[Stored items]
# # # # #

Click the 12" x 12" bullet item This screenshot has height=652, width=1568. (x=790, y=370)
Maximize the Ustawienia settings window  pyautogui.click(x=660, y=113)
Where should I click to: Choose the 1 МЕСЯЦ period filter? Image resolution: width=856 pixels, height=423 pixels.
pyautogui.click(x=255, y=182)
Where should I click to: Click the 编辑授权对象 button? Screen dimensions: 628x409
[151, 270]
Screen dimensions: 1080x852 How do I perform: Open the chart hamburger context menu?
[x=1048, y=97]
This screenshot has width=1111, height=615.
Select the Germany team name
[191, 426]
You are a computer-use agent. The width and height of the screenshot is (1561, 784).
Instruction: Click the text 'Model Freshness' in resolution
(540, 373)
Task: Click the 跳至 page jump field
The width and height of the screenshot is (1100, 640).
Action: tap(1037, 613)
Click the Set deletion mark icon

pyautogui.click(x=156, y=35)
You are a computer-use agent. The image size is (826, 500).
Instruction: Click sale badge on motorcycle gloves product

# # # # #

> **Your task**: What must be transcribed is the run of lines from the one containing "Task: Click the 跳至 page jump field" to the last line of the data above, inclusive, and only that.

> **Reply**:
Task: Click the 跳至 page jump field
The width and height of the screenshot is (1100, 640).
Action: tap(1037, 613)
Click the Set deletion mark icon

pyautogui.click(x=156, y=35)
You are a computer-use agent. The image size is (826, 500).
Instruction: Click sale badge on motorcycle gloves product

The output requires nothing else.